Trouble crawling our site
« on: February 19, 2007, 03:55:55 PM »
Hello-

First off, thanks for making your tool available online, we are looking forward to using it with Google!

I am trying to get it to index our site ([ External links are visible to forum administrators only ]) and for some reason it is stopping after reading the home page.  When I view it in the simulator, it sees the entire page and extracts all the links.  But when I try to generate a sitemap, I see this in the log files:

85.92.68.99 - - [19/Feb/2007:10:56:08 -0500] "GET / HTTP/1.0" 301 245
85.92.68.99 - - [19/Feb/2007:10:56:08 -0500] "GET /home/ HTTP/1.0" 200 20716
85.92.68.99 - - [19/Feb/2007:10:56:08 -0500] "GET /robots.txt HTTP/1.0" 404 6709
85.92.68.99 - - [19/Feb/2007:10:56:09 -0500] "GET /home/robots.txt HTTP/1.0" 200 20716
85.92.68.99 - - [19/Feb/2007:10:56:09 -0500] "GET /home/ HTTP/1.0" 200 20716

And that's it.  The resulting sitemap just contains the homepage URL.

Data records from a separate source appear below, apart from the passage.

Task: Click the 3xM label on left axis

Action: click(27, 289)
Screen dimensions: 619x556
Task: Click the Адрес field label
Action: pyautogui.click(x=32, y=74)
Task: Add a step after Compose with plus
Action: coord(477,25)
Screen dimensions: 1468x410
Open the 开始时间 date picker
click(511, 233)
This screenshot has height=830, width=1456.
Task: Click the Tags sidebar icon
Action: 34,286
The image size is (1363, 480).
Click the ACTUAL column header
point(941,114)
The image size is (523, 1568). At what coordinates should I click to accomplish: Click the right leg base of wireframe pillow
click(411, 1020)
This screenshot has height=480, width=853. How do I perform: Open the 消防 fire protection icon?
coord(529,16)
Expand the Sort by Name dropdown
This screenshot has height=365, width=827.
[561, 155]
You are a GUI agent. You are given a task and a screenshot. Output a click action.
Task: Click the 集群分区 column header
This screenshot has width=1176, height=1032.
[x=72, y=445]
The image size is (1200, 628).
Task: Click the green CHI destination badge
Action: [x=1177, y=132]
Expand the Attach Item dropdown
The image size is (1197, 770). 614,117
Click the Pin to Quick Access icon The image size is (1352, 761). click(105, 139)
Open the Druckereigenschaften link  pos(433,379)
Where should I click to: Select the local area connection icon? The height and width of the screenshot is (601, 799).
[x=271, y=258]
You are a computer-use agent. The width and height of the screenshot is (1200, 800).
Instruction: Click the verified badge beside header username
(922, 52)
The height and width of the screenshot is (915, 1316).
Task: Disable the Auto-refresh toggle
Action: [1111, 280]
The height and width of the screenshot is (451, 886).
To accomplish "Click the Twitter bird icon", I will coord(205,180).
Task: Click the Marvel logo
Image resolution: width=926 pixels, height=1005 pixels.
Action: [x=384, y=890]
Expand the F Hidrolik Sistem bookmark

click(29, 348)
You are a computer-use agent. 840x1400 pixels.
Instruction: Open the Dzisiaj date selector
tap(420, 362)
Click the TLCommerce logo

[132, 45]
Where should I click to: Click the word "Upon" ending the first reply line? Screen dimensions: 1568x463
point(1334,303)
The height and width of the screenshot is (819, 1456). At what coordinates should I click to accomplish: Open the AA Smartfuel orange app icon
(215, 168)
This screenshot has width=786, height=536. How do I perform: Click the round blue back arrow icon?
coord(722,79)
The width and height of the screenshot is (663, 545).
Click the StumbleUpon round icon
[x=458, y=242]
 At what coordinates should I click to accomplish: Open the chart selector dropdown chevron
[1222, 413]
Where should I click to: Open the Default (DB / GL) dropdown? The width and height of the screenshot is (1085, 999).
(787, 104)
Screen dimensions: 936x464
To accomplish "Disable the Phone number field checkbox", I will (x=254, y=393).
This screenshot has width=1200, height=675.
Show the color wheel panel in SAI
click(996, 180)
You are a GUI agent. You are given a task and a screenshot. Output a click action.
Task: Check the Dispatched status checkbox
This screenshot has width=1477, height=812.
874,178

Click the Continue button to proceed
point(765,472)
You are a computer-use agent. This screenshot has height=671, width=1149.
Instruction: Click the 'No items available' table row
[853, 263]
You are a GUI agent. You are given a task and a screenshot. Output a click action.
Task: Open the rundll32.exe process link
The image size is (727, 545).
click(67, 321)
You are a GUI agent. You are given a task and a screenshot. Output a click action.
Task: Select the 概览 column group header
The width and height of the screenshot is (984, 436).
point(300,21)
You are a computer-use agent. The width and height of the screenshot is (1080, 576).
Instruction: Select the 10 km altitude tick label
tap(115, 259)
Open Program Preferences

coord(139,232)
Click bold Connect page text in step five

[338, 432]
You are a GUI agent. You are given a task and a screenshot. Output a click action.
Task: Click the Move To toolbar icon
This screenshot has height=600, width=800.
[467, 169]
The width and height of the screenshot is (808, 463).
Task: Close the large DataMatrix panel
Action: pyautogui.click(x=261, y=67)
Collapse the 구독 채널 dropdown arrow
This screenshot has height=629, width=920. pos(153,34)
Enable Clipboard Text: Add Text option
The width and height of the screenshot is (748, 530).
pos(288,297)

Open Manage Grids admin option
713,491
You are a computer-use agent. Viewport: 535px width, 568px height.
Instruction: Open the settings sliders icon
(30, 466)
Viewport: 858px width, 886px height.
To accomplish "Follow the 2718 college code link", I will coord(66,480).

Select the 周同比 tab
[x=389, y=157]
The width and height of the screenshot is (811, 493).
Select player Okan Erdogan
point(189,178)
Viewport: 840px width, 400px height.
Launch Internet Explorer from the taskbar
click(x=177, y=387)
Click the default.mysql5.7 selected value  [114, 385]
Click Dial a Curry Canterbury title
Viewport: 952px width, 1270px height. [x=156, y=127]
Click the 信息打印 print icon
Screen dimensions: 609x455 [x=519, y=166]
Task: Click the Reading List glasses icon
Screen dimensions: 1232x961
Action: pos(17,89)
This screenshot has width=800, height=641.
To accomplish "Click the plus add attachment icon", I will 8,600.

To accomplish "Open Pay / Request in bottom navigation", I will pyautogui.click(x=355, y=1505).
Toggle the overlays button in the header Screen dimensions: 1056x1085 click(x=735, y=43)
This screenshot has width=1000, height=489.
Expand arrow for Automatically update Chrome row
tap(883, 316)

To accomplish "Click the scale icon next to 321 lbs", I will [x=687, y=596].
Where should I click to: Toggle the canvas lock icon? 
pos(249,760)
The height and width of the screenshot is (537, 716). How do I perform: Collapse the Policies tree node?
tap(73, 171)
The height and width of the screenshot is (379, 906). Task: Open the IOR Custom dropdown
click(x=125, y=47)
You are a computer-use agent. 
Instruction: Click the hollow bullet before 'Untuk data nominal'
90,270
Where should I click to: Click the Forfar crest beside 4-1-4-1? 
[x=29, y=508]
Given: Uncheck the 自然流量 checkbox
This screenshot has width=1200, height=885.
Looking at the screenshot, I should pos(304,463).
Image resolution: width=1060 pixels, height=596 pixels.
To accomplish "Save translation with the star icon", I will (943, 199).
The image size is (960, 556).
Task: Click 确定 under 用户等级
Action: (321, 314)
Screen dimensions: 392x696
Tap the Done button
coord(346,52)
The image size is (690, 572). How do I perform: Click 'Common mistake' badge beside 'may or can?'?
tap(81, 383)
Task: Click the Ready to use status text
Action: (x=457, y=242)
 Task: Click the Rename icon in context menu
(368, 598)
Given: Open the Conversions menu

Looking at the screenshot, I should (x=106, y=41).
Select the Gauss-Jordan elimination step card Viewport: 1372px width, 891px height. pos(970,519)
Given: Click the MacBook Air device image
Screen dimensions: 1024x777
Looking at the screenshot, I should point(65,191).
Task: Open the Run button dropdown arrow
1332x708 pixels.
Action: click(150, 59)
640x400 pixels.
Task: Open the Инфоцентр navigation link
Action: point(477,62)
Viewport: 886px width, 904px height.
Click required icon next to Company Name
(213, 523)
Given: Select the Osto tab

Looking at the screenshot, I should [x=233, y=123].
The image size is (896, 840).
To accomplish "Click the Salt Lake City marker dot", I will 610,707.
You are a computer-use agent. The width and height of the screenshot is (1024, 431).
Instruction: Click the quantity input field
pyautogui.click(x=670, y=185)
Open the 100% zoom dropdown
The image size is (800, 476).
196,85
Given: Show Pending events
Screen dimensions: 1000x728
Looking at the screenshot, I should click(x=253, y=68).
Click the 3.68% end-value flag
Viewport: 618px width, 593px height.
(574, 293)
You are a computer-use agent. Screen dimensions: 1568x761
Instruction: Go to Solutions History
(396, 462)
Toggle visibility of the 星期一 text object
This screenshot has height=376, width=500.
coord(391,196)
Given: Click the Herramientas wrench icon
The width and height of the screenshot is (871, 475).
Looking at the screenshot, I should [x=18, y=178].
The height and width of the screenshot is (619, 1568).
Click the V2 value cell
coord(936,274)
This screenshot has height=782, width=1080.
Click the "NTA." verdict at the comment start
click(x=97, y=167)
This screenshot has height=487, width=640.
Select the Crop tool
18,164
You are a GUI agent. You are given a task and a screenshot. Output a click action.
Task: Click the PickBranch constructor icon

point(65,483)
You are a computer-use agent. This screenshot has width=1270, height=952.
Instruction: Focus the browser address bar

Any help would be greatly appreciated.

Thanks again,

Greg
Re: Trouble crawling our site
« Reply #1 on: February 19, 2007, 09:34:18 PM »
The problem is because your site redirects to [ External links are visible to forum administrators only ] and our generator doesn't follow redirects.

If you put your start page as [ External links are visible to forum administrators only ] you will only get this page as well because there are no pages in this directory to index.

All your links point to pages in other directories that wouldn't be considered to be in the domain root of [ External links are visible to forum administrators only ]


Philip Nicosia
Re: Trouble crawling our site
« Reply #2 on: February 19, 2007, 09:48:55 PM »
Hmm...it seems fairly common to have different paths for different site components - why does it consider "/home" to be part of the DOMAIN when its really part of the PATH?
Re: Trouble crawling our site
« Reply #3 on: February 19, 2007, 11:20:32 PM »
It’s simply because of what Google expects to see and what it will accept in a sitemap.

The script sees home as the root of the site as that is the start page of your site. If your start page was [ External links are visible to forum administrators only ] it wouldn’t be an issue. Google won’t accept any urls that are below or not within the home path so they are not included.

The script has been designed to work exactly this way and adhere strictly to paths so that urls will not be included which would then mean your sitemap would be rejected by Google.

Unfortunately that doesn’t help you in the way your site is setup.
Philip Nicosia
Re: Trouble crawling our site
« Reply #4 on: February 20, 2007, 07:00:30 PM »
Thank you very much for your help.  We are going to make some changes to how our sites URL's work and then try this again.